▶ **DOCUMENT EXTRACT**:
◆ ◆ ◆ ◆ ◆ ◆ ◆

Companies House IXBRL Conversion - More Technical Details

This post is a continuation of the original post about building convert-ixbrl.co.uk, this time focused more on the technical implementation details including database architecture, search optimization, and the complete tech stack. Convert-ixbrl is an advanced company finder and iXBRL-to-JSON/Excel converter for UK Companies House Bulk data. It is now supported by a talented team but I developed the technical core myself and it originated a few years ago as a spinoff of fastukcompanysearch.com

Background: What is this post about

Several people, over the past months have approached me asking specific questions about database implementation, pipeline processing and the like for convert-ixbrl.co.uk since its launch.

I thought my fellow geeks might find the technical details interesting, so I'll share them here. If you are building something like this of your own, perhaps you could compare notes. Leave a comment if you think there are areas where I could have done better.

The foundations for Convert-IXBRL.co.uk

The idea is simple.

Companies house makes the accounts XBRL and IXBRL file available as a zip file. Download it, extract the XBRL and iXBRL contents, convert the files and save them in an appropriate database, setup the database for fast lookups and build an interface to query the data over convert-ixbrl.co.uk

Allow me to walk you through my process. I'll skip over the most technically challenging part of building an IXBRL converter from scratch as I've described in the Medium post I linked to in the first paragraph.

Check it out after reading or atleast skimming this post as it provides a more complete view of the complete system.

Overview of the Current Tech Stack:

Backend: SQLite, .Net batch processes that make up the data conversion pipelines, a companies house monitor, .Net APIs, Serverless functions, AWS S3, AWS SNS

Frontend: VueJS, HTML5, CSS

Some technologies tried and abandoned: MySQL, PostgreSQL, MeiliSearch, ElasticSearch, DuckDB, DynamoDB and a few more that I have managed to forget about

Building a Batch Processor to Automate the zip file download

Arguably, this was the most straightforward part. My initial implementation was similar to a batch job processor I had built for fastukcompanysearch.com, which involved creating a job that runs once a day, checking if any new files had arrived and if they had, copying them to the server, extracting the zip and putting these in a staging area for processing.

I am a .Net developer so for me this was a console app, setup to run at a schedule using cron.

◆ ◆ ◆ ◆ ◆ ◆ ◆

▶ **RECORDS FOR PROCESSING**:

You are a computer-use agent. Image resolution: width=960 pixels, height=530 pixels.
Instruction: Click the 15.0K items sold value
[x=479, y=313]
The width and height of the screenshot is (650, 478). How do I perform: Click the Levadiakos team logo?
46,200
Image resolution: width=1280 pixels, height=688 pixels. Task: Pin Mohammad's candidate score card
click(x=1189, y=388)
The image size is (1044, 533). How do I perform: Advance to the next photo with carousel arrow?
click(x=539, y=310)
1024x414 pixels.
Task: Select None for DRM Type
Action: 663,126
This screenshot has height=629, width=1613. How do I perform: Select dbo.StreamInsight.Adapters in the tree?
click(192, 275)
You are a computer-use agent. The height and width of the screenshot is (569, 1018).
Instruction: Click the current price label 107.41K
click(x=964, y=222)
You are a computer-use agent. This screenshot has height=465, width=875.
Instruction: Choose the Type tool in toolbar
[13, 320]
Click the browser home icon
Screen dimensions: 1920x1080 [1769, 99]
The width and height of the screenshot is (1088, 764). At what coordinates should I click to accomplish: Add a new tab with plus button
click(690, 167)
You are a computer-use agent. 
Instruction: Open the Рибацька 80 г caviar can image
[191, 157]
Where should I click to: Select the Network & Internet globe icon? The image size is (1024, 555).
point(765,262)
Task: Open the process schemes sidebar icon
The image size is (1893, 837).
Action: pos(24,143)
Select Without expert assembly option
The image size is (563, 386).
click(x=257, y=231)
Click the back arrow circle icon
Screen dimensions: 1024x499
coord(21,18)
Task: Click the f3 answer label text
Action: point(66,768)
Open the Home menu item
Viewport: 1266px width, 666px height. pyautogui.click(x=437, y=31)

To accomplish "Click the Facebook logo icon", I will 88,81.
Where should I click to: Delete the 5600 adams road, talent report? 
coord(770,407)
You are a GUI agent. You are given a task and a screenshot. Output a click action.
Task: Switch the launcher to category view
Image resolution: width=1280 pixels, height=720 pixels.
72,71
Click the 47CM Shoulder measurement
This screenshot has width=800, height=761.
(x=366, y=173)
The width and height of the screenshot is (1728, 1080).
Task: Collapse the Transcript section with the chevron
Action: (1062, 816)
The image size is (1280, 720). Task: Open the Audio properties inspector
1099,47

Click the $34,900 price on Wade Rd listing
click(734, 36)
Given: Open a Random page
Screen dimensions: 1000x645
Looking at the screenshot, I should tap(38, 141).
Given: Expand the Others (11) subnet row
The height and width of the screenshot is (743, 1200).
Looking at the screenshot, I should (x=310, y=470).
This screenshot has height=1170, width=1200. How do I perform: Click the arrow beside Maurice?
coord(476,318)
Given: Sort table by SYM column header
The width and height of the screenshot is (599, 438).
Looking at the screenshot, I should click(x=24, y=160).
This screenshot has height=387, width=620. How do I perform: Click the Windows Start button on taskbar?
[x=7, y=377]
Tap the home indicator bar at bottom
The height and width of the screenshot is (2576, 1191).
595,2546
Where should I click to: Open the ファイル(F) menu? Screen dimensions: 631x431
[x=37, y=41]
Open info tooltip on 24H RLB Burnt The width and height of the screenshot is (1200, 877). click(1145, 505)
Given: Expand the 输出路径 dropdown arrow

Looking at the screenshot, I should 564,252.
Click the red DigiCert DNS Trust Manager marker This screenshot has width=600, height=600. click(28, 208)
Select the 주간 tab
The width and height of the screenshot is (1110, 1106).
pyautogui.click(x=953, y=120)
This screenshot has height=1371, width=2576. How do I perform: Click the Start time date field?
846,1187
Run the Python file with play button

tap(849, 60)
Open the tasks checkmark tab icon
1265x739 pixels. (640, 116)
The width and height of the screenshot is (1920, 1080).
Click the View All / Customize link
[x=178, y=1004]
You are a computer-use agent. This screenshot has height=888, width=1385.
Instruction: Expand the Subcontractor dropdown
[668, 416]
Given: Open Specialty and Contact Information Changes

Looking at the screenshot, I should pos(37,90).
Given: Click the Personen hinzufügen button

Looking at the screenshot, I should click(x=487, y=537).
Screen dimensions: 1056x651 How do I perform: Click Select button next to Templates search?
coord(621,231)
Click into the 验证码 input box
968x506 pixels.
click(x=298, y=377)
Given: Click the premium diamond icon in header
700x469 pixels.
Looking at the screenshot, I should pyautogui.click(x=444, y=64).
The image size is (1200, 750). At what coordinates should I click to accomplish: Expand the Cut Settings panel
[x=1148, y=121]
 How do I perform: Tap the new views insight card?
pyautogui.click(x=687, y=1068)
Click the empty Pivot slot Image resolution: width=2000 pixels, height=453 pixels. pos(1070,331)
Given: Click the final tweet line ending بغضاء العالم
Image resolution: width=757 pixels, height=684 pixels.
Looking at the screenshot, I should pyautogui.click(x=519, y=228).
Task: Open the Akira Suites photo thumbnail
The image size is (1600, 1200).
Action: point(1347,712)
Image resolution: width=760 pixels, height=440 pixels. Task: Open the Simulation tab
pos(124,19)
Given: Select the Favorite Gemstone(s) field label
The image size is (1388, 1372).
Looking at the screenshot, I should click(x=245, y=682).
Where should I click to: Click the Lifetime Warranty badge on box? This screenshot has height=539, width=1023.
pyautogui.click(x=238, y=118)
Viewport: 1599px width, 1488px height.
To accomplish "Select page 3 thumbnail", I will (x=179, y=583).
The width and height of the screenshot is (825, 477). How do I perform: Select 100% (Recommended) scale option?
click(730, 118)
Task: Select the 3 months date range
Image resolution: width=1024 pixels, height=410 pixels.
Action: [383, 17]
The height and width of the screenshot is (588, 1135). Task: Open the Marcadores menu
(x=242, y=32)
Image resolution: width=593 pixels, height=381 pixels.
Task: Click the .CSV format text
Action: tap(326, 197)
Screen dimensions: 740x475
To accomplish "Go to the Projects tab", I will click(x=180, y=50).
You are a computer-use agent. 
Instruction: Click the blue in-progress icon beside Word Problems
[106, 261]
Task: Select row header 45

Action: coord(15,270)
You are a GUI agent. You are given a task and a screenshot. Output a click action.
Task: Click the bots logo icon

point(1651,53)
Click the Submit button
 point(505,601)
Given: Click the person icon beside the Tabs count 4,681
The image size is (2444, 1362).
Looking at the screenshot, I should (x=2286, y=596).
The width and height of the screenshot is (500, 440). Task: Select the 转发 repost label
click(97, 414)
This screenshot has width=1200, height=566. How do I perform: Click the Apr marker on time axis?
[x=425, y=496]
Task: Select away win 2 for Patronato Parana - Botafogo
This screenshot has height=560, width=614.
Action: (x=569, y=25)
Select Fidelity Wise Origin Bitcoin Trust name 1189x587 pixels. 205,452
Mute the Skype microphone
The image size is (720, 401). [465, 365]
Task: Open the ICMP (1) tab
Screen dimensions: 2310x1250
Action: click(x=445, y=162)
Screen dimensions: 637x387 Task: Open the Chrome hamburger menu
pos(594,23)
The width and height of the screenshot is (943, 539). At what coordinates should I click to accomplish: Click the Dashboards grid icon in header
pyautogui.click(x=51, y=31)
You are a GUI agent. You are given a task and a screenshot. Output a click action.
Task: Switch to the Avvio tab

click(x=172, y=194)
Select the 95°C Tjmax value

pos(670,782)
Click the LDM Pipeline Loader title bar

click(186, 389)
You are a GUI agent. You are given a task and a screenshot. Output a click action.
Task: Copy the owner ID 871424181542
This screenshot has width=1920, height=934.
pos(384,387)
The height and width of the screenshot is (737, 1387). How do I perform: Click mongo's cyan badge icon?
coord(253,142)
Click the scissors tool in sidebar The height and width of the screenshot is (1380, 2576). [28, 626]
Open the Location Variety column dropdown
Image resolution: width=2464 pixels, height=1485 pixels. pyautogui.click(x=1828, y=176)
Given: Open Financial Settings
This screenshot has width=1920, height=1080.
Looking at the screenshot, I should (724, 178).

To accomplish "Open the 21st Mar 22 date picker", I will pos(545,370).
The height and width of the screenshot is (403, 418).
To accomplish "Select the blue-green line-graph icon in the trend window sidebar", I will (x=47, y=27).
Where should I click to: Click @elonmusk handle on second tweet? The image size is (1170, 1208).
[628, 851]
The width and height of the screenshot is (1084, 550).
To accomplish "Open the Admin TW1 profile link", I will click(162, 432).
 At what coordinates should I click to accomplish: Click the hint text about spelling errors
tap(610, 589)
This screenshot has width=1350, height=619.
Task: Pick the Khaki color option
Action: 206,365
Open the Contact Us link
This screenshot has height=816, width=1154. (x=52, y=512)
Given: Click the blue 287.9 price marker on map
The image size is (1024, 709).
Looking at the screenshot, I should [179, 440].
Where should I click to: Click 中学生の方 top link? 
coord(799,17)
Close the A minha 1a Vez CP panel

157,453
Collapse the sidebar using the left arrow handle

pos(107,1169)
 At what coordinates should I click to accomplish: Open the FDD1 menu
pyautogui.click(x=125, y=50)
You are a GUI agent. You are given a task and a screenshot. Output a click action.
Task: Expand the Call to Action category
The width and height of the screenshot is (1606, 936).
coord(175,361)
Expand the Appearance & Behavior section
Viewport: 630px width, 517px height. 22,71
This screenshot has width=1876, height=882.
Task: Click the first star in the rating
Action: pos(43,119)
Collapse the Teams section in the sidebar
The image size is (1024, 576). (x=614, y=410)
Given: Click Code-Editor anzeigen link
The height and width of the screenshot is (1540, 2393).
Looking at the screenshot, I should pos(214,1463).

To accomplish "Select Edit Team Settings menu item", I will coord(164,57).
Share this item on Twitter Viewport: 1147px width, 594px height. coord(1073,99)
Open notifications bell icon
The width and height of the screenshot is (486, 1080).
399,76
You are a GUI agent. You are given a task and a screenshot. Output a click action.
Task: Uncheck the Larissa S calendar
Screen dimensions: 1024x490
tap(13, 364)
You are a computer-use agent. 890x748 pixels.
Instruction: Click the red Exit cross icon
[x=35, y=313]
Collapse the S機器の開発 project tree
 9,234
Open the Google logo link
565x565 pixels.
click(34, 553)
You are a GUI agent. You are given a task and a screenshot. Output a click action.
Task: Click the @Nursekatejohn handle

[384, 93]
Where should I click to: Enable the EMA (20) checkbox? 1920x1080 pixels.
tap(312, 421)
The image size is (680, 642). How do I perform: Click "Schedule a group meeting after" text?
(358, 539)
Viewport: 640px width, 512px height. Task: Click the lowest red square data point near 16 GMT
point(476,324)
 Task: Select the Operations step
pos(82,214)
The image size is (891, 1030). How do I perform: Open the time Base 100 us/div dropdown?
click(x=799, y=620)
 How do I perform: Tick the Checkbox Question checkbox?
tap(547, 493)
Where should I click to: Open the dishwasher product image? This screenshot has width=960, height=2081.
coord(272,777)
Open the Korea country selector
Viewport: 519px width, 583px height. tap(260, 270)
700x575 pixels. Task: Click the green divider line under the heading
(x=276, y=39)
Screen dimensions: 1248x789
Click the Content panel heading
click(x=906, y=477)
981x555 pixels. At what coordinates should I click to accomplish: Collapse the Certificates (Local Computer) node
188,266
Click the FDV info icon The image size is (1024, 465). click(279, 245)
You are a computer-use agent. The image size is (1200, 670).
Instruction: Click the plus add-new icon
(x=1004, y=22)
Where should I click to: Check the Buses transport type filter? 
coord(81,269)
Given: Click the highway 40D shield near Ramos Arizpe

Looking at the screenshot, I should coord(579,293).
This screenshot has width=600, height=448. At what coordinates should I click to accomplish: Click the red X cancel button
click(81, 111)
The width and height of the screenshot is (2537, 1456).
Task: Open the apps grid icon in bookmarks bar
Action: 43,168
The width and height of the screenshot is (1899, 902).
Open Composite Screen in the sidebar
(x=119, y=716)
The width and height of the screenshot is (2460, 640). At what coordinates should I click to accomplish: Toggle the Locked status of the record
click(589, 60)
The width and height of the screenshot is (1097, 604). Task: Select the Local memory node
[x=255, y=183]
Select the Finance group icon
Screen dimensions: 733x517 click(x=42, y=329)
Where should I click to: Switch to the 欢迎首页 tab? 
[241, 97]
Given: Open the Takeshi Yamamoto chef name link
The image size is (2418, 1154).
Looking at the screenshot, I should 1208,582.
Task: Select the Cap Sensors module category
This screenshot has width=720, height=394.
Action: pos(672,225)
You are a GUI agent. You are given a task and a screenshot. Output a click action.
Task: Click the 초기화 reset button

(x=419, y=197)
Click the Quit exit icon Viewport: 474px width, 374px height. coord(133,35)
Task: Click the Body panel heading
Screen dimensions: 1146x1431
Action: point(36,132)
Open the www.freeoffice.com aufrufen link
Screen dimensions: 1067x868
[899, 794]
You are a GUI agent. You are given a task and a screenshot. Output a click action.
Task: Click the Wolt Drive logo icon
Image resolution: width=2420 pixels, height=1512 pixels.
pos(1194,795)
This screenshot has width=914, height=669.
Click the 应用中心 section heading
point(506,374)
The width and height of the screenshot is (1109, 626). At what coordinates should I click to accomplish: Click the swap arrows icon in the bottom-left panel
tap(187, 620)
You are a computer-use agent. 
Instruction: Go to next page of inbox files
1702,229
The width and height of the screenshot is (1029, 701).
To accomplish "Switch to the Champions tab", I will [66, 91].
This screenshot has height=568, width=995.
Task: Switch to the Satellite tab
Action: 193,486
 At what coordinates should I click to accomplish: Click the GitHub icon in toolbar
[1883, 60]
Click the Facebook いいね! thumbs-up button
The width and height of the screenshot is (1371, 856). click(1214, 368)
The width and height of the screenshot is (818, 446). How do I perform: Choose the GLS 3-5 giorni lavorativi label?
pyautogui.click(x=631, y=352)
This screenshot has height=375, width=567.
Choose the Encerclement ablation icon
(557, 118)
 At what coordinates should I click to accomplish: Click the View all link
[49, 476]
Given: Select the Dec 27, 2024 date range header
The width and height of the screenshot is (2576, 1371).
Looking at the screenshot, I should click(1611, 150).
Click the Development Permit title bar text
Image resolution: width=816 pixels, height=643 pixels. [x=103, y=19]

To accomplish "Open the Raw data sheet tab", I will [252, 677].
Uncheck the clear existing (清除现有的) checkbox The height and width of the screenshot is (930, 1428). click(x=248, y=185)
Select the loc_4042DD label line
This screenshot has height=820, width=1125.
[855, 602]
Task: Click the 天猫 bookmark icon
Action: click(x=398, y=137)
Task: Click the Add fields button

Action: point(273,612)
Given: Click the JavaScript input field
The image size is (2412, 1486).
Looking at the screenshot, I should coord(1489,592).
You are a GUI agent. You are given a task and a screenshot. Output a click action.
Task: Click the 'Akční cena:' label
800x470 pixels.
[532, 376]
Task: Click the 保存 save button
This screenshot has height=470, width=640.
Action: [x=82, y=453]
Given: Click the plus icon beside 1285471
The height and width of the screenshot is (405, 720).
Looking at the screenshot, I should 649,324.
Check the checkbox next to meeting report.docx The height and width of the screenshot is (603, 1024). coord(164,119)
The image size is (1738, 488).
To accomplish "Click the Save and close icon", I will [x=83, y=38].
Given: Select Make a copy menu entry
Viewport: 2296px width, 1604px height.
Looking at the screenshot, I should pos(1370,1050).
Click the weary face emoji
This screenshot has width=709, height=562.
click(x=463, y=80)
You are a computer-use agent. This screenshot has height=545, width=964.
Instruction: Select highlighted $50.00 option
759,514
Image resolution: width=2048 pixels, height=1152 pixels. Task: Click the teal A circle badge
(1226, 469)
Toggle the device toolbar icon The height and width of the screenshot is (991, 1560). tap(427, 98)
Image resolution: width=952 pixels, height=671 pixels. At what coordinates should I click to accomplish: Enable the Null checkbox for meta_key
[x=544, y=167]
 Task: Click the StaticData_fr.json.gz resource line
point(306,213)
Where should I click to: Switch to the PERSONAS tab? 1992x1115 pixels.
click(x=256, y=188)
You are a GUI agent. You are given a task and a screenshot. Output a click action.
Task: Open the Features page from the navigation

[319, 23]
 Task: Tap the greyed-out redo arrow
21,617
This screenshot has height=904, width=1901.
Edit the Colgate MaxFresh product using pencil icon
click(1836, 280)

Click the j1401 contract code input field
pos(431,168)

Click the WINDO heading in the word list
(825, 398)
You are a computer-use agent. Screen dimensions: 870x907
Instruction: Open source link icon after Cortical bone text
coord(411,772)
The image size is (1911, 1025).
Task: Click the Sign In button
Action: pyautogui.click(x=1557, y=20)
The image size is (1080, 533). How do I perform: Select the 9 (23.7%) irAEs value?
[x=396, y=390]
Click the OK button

◆ ◆ ◆ ◆ ◆ ◆ ◆

▶ **AIM 1**: For each statement about the iXBRL conversion post, answer yes or no according to whether it agrees with the post, and quote the deciding words: (a) The frontend is built with VueJS. (b) ElasticSearch is part of the current tech stack. (c) The batch job for the zip file download runs once a week.
▶ **AIM 2**: Tally the lines of the records that contain the string "input", treating case as significant, and give only the number.
The text and the records were taken from unrelated sources.

▶ **ANSWER 1**:
(a) Yes: "Frontend: VueJS, HTML5, CSS"
(b) No: "Some technologies tried and abandoned: MySQL, PostgreSQL, MeiliSearch, ElasticSearch"
(c) No: "creating a job that runs once a day"

▶ **ANSWER 2**: 3